Feb 28 (Reuters) – Chicago’s incumbent Mayor Lori Lightfoot lost her re-election bid on Tuesday, with vote totals showing that two of her rivals will face each other in an April runoff ballot.
Paul Vallas, the former public schools chief in Chicago and Philadelphia who ran unsuccessfully for Chicago mayor in 2019, secured the top spot, taking 34.9% of the vote with 91% of precincts reporting, the Chicago Tribune reported.
Brandon Johnson, a Cook County commissioner and an organizer for the Chicago Teachers Union, secured the other spot in the runoff race, taking 20.2% of votes. Lightfoot had 16.4% of vote totals, and there were not enough votes outstanding for her to make up the ground between her and Johnson.
Polls showed public safety is by far the top concern among residents of the third-largest U.S. city.
The campaign has tested Democratic messaging on policing in the U.S., three years after widespread protests following the police murder of George Floyd and months after Republicans sought to bludgeon Democrats over the issue in the 2022 midterm elections.
The Chicago race is technically non-partisan, but every candidate identifies as a Democrat in the heavily left-leaning city.
Lightfoot, the first Black woman and first openly gay person to serve as the city’s mayor, is bidding for a second four-year term.
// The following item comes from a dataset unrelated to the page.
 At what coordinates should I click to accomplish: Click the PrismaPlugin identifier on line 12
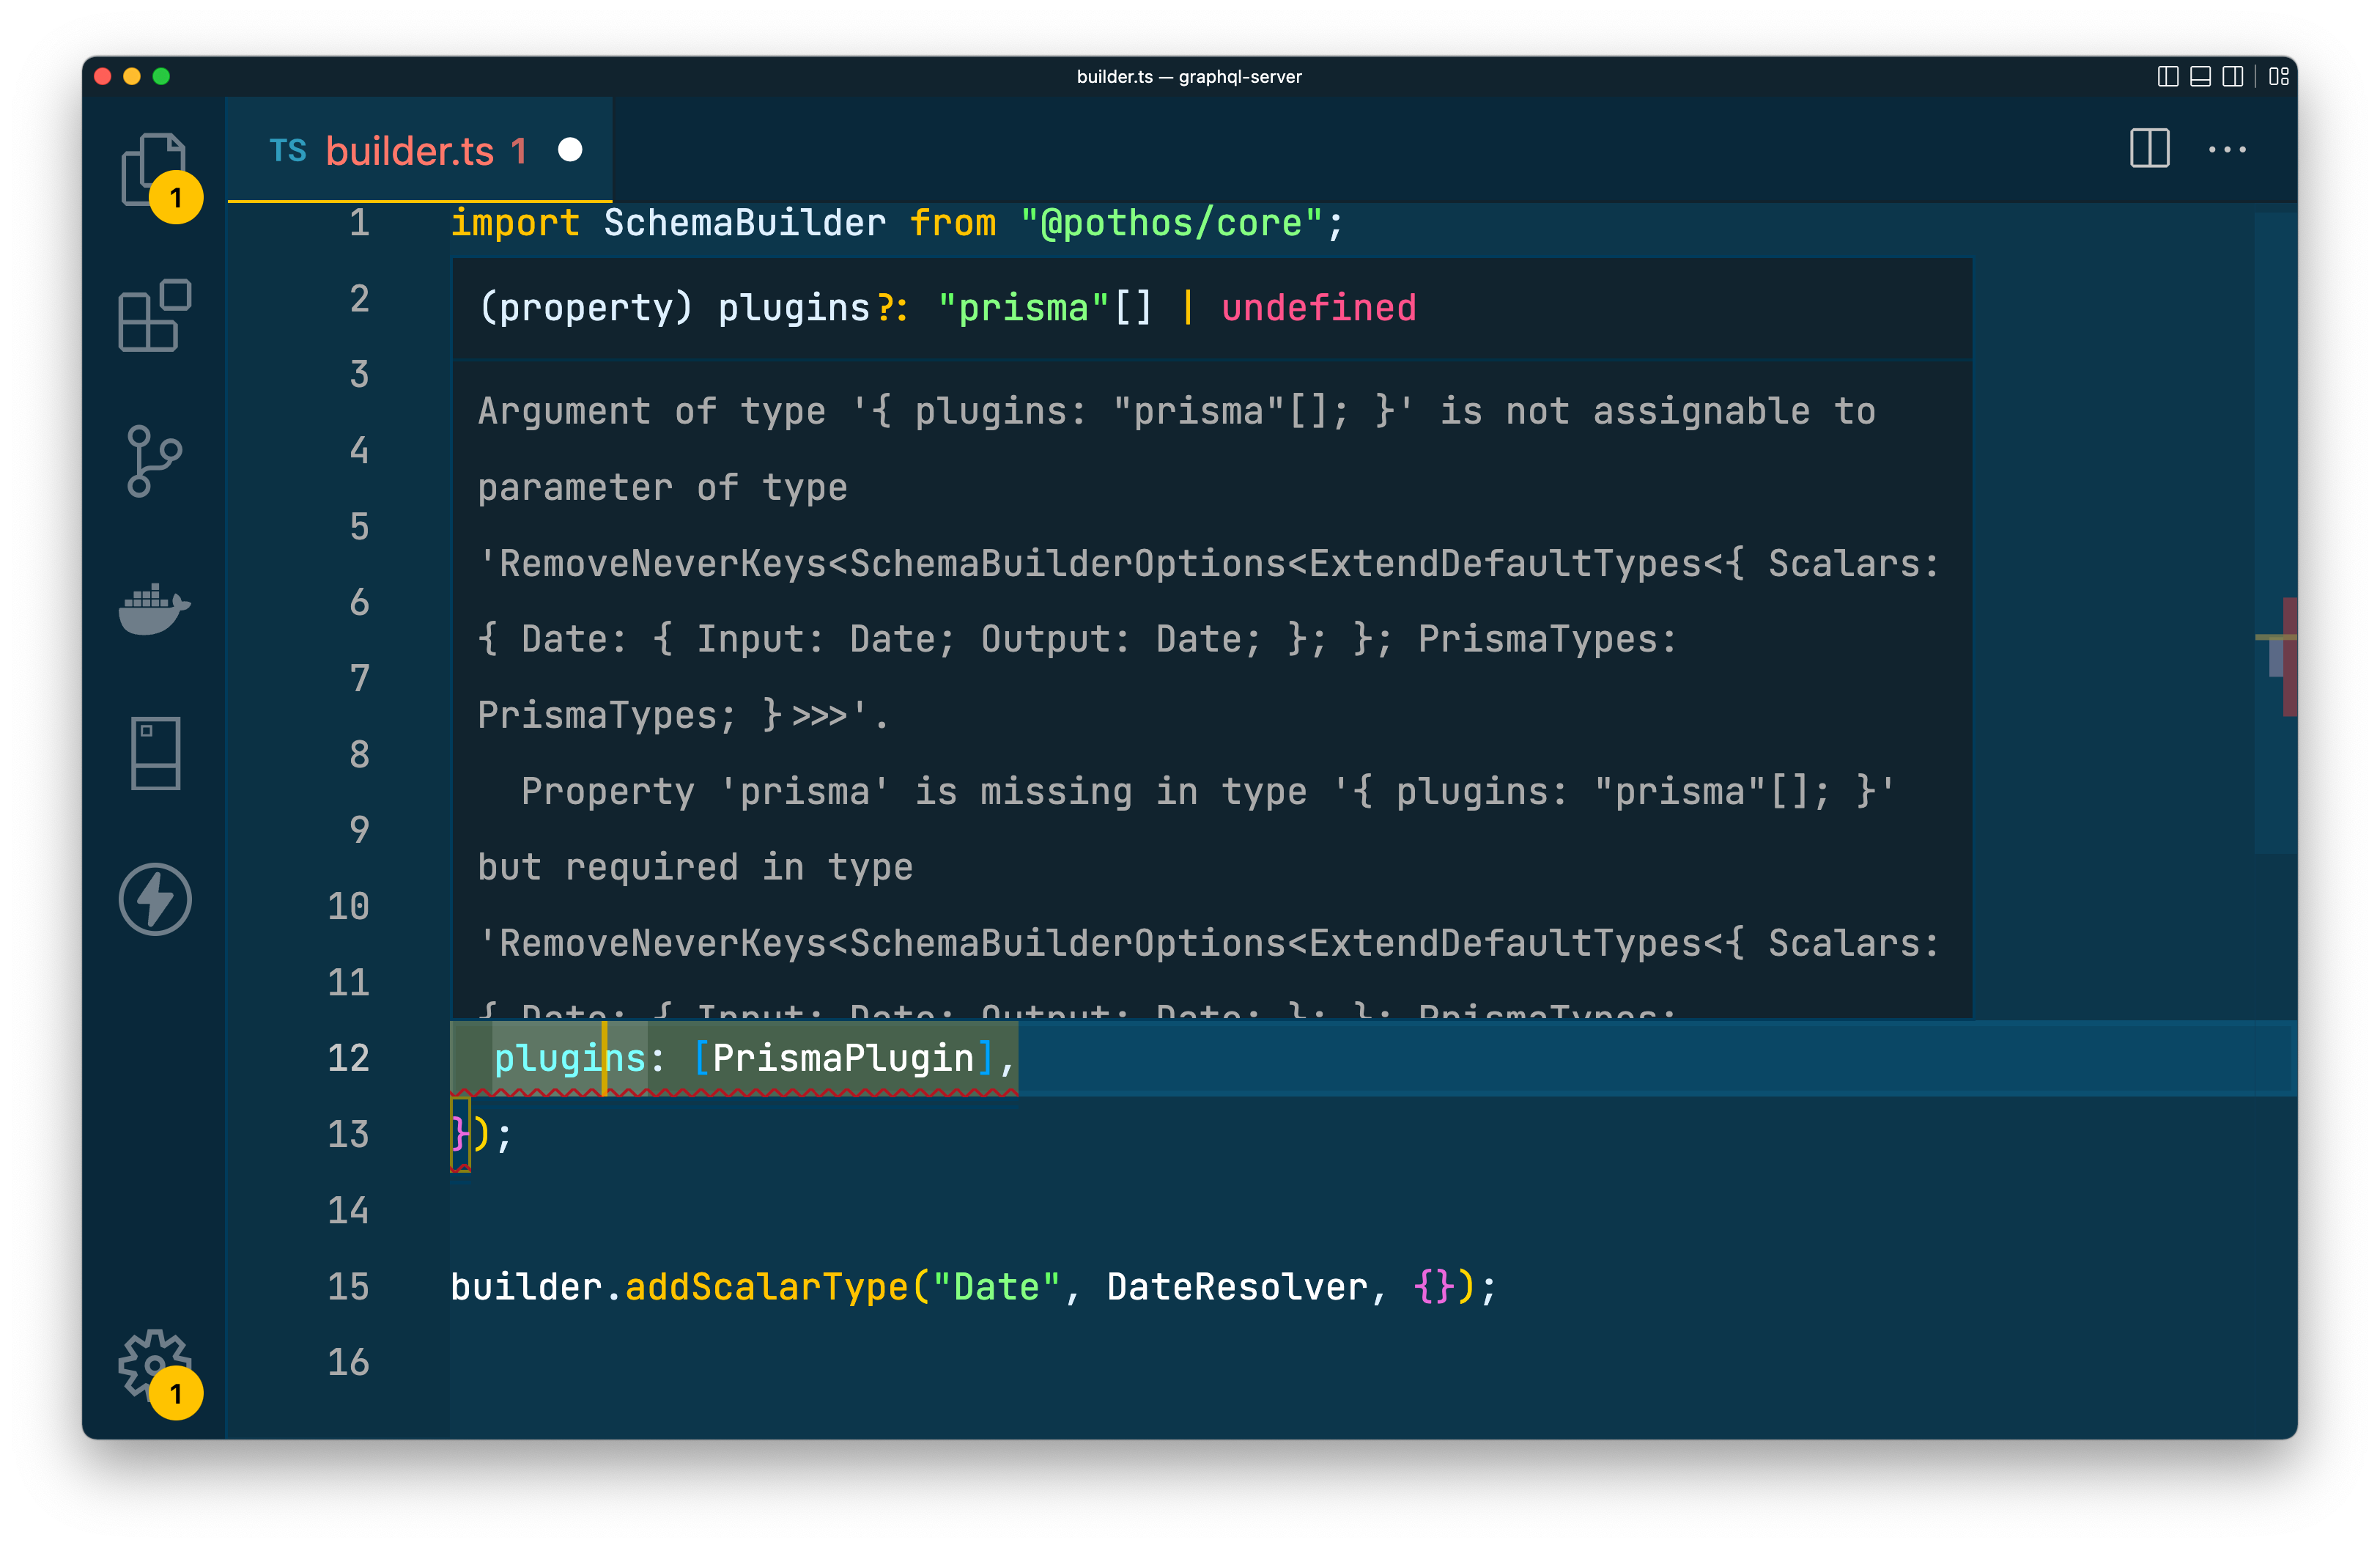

She emerged as a surprise victor in 2019, campaigning as an outsider who would end corruption.
But her handling of a series of crises, including the COVID-19 pandemic, racial justice protests, a protracted teachers’ strike and a spike in crime, sapped her popular support.
There were more than 800 murders in Chicago in 2021, the most in a quarter-century. The homicide rate dropped 14% in 2022 but remained nearly 40% higher than in 2019.
Lightfoot has said the 2022 drop in murders and shootings shows that her strategies, such as hiring more officers and focusing on illegal guns, are having an impact.
Natalie Pauls, 53, a healthcare worker who voted in downtown Chicago and declined to say who she cast her ballot for, reflected the sentiment of many voters when she said that crime was a top concern, but she did not think any single candidate really stood out for her.
“I want someone who is going to manage the police in a way where we are not seeing African Americans mistreated,” she said.
Lightfoot has clashed with the police and teachers unions. The police are backing Vallas, and the teachers endorsed Johnson. Vallas is running to Lightfoot’s right, while Johnson is courting the progressive vote.
Vallas’ campaign website asserts the city has been “surrendered” to criminals, and he has vowed to hire more officers and increase community patrols.
His focus on safety has put him at the top of most polls, though Lightfoot has attacked him for telling an interviewer in 2009 that he was “more of a Republican than a Democrat.”
In a recent advertisement, Lightfoot accused Johnson of wanting to “defund the police.” The ad cited a 2020 appearance in which he described the slogan as a “real political goal” in the wake of the Floyd protests.
As a mayoral candidate, Johnson has responded by saying he wants to spend more resources on programs such as mental health treatment but does not intend to cut the police budget.